Prompt: Retype, word for word, every line of the records below starting at the one that contains "The image size" and ending at the one that contains "The width and"; include both of those lines and nothing more.

Source records:
• • • • • • •

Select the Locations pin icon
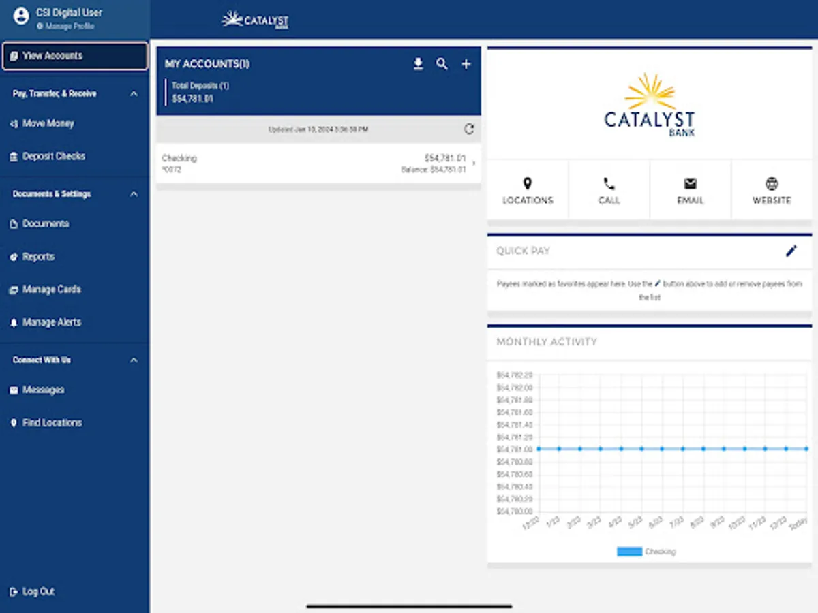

• • • • • • •

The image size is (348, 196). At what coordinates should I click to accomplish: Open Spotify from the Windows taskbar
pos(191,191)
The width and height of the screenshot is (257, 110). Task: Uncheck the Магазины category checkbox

• • • • • • •

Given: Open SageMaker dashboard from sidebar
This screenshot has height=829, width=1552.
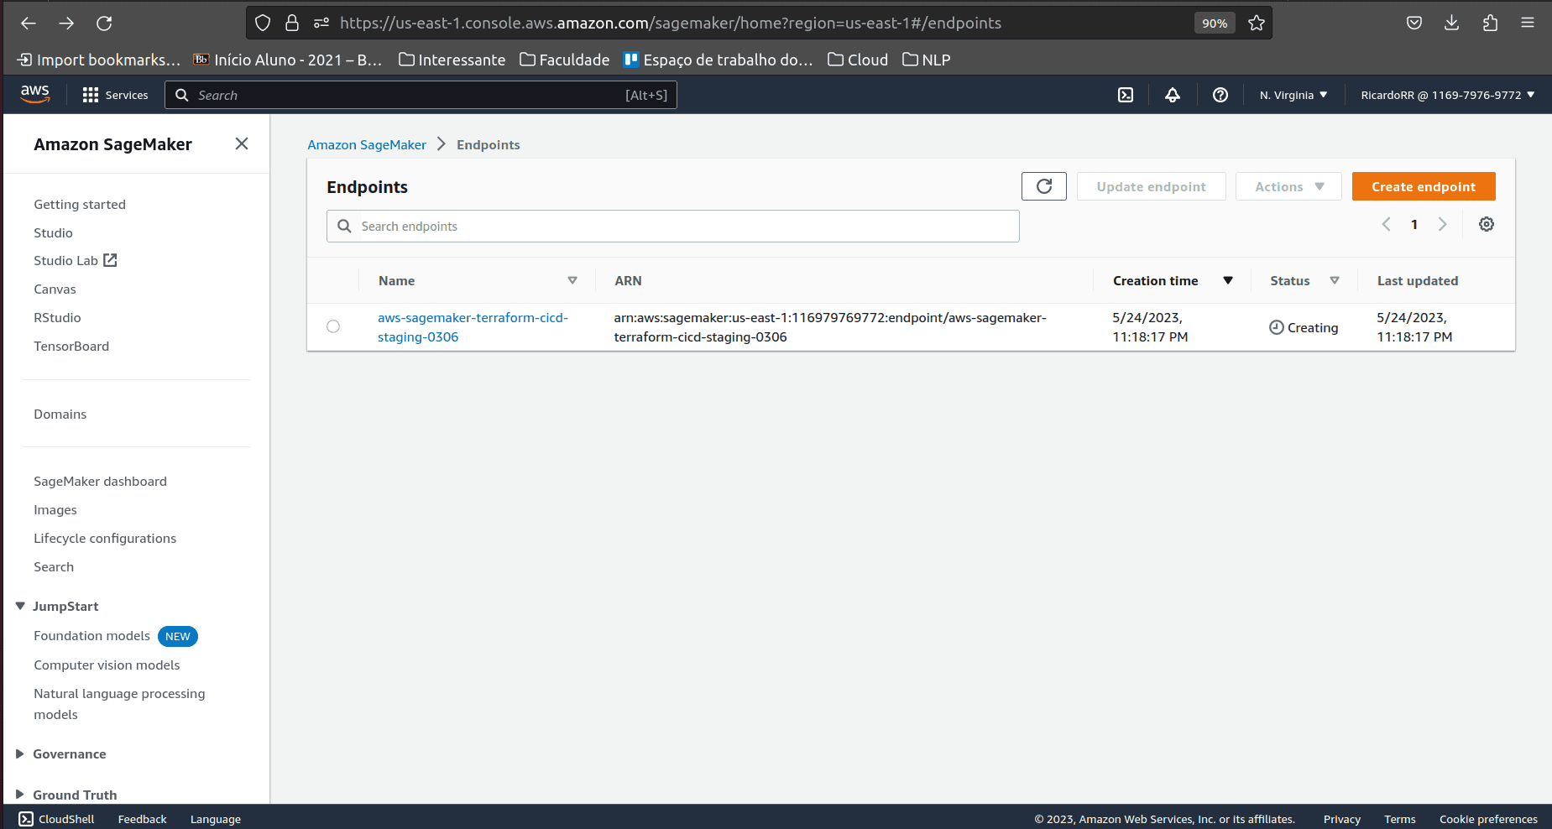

• • • • • • •

Exercise solution:
The image size is (348, 196). At what coordinates should I click to accomplish: Open Spotify from the Windows taskbar
pos(191,191)
The width and height of the screenshot is (257, 110). Task: Uncheck the Магазины category checkbox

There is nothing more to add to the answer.